Believer's Baptism - Getting Wet in the Name of Christianity
Created | Updated Aug 1, 2013
Believer's Baptism is a religious ceremony which some Christian churches observe. It involves questions, answers, people getting pushed under water, lots of symbolism and afterwards, towels.
Believer's Baptism is for anyone who requests it, after they have come to the realisation that they have become a Christian. Not all Christian churches will follow this procedure, and the new believer may have to search around a bit before he finds one that will oblige1. It is not every believer who will see any need to be baptised and the 'correct' way to approach baptism is just one more thing (among many) upon which Christians are not in complete agreement.
What Happens - and Do We All Get Wet?
Any body of water more than a couple of feet deep will do, although most churches who practise this form of baptism will possess their own specially-constructed baptistry (think of a very small swimming pool without the diving board and with no lifeguards, and you just about have it). Outdoor baptisms in rivers, lakes or even the sea are sometimes performed for the real bravehearts.
The 'candidate' (as he or she is often called) usually has to answer a few questions, to publicly confirm that they understand pretty well what they are doing, and then they are momentarily plunged completely underwater2 in 'the name of the Father, the Son and of the Holy Ghost' by a member of the church (most often the Minister, if there is one). The questions will ascertain whether the candidate is willing to try to renounce sin and if they have accepted Jesus as their Lord and saviour.
Very often at a baptism the candidate is encouraged to speak about their own Christian experience so far, which has led them to 'take the plunge' in this way.

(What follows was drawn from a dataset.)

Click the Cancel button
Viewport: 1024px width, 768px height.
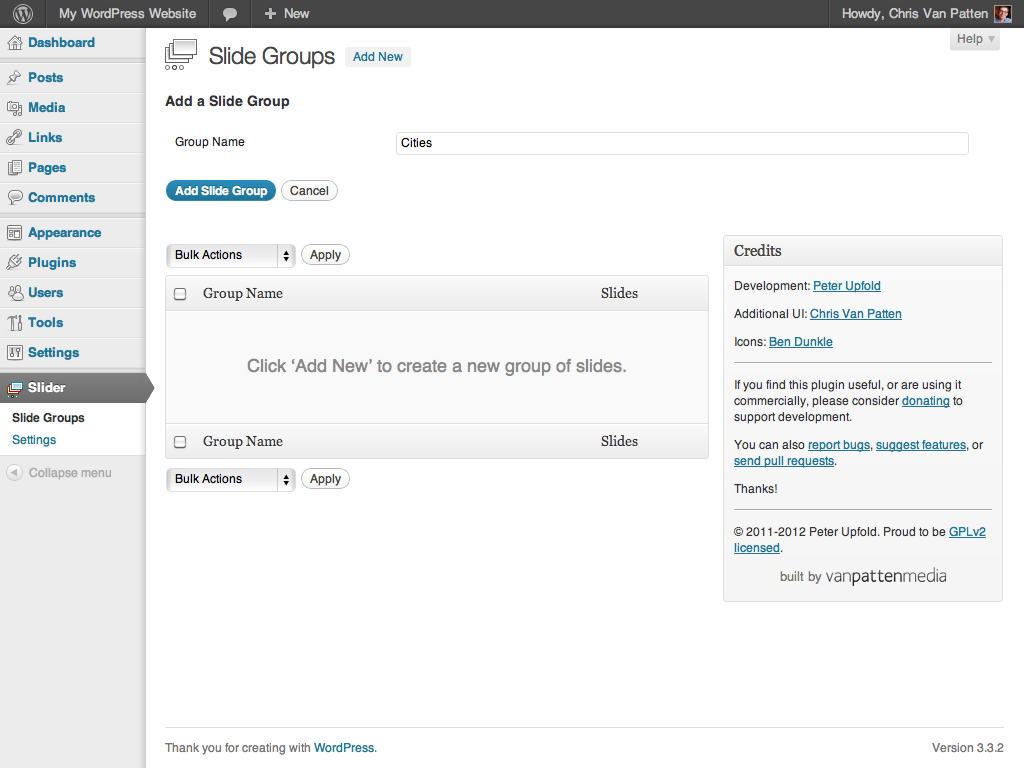(309, 191)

Towels are generally provided.
Just Why Do They Do It?
The main reason is really to show solidarity with Christ. Symbolising the spiritual rebirth or awakening which has taken place in their lives, this event is a fairly dramatic but convenient and reasonably gentle way for believers to announce in public their new found faith in Christ. It is also a way of demonstrating to others their growing determination to follow his leading and example.

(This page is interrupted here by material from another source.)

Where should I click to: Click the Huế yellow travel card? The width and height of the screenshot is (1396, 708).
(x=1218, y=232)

What Other Symbolism May be Involved?
The use of water in this way is said to symbolise the blood of Christ being used to wash the believer clean (up until their acceptance of Christ, their life had been stained by being marred by sin).
Another idea which is often worked into explanations of baptism is that of spiritual rebirth. The desires for the former largely selfish human nature to go down to death in the water/blood and for a newly made being (who hopes to live only for God's glory) to rise up are being acted out. Of course, everyone knows that it is really the same person who re-emerges (only wetter) but it is hard to think of a better practical way to simultaneously represent the ideas firstly of being washed, and secondly of becoming a new creature with an entirely new outlook on life, the universe and everything.
The fact that Jesus himself rose up after dying and going down to the grave is echoed here, too.
Why Else Do They Do It?
In any case, the arrangement seems to match pretty well the accounts found in the Bible of Jesus' own baptism and those of later converts to the faith.
Baptists will also tell you that Jesus has commanded them (via the Bible - see Matthew 28: 18-20) to get themselves baptised.
Many people will use their own baptismal ceremony as something to invite friends and relatives along to in the hope that they too might develop an interest in Christianity. Stranger things have happened but probably not very often. Many churches combine the baptismal service of a believer with his acceptance into full membership of the congregation.